Terminal 1 will be shut down to commercial flights, and every time a leader leaves the airport to his or her hotel, Highway 1 will be closed to traffic. Repeated road closures are expected throughout Jerusalem next week as well, such as when the leaders go from their hotels to the President’s Residence and back on Tuesday evening, or to the Yad Vashem event and back on Wednesday.
“This is not a week to be in Jerusalem if you don’t have to be,” one Foreign Ministry source remarked.
The President’s Residence will be “stretched to its maximum capacity” for next week’s event, Tubi said.
The president’s office and residence, built in 1972, do not have the infrastructure to handle such a massive event.

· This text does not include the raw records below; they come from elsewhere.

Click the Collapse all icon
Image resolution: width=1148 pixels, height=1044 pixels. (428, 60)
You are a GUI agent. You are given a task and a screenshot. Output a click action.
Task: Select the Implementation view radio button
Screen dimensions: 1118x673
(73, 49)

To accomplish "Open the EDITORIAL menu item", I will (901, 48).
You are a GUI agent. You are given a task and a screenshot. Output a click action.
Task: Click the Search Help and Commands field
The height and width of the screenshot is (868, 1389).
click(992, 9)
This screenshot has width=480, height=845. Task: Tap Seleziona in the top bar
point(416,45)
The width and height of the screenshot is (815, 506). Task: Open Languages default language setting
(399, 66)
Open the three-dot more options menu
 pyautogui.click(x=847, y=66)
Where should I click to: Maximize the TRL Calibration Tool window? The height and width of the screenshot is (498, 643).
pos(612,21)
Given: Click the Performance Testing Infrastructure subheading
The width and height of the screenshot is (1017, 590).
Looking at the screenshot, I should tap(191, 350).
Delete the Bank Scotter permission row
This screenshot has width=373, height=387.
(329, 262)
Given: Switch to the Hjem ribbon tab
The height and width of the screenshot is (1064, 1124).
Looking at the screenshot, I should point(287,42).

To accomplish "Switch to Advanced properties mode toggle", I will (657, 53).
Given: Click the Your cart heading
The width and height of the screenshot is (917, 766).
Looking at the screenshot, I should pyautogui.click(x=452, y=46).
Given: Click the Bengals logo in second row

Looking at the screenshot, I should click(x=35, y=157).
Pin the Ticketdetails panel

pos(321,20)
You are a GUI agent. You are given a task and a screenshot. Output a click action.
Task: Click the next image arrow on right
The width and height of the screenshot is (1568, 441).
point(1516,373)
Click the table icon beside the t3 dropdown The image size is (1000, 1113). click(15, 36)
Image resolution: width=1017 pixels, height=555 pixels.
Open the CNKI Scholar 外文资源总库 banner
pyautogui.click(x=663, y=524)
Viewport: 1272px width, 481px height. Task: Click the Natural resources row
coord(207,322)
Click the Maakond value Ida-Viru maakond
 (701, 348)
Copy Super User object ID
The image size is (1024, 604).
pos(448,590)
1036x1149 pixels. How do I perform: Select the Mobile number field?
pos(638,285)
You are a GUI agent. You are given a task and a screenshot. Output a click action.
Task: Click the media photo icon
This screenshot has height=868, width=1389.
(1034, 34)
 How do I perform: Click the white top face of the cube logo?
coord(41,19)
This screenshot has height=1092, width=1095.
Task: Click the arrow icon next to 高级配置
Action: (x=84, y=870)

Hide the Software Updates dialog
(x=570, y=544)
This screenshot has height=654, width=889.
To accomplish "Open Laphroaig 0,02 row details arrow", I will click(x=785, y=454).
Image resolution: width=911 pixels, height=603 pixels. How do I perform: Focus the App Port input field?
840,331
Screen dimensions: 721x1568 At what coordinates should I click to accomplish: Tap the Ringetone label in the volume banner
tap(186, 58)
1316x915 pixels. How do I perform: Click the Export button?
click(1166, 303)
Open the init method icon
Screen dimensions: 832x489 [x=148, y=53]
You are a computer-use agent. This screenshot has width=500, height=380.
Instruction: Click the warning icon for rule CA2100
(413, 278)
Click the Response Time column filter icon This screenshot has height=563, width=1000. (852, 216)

“We’re building four VIP tents around the main hall of the President’s Residence,” Tubi explained. “We will welcome [visitors] in the historic hall, and will create new spaces to support it.”
The President’s Residence has a budget of about NIS 30 million for the event, which was not easy to appropriate in the middle of a historic political crisis when there is no state budget and a third election in a year on the way.
“Our challenge at the President’s Residence was to bring in the resources for this event and create a work process to make this happen in the best way possible,” Tubi said, recounting negotiations with the Treasury.
Money also had to go to the Foreign Ministry, Shin Bet (Israel Security Agency), Airports Authority and the police to handle the visits.
“The whole system had to be moved during election time. It wasn’t easy,” Tubi said.
Despite all the challenges, it’s clear that political leaders are looking forward to a momentous event.
“Dozens of state leaders will come to us in Jerusalem to mark 75 years since the liberation of the Auschwitz concentration camp and send a clear message about antisemitism,” Katz said in his video message to the Israeli public.
Katz invited the public to “be part of this important effort to memorialize the Holocaust,” and added that “as the son of Holocaust survivors, I see a great privilege and true responsibility to fight antisemitism of every kind.”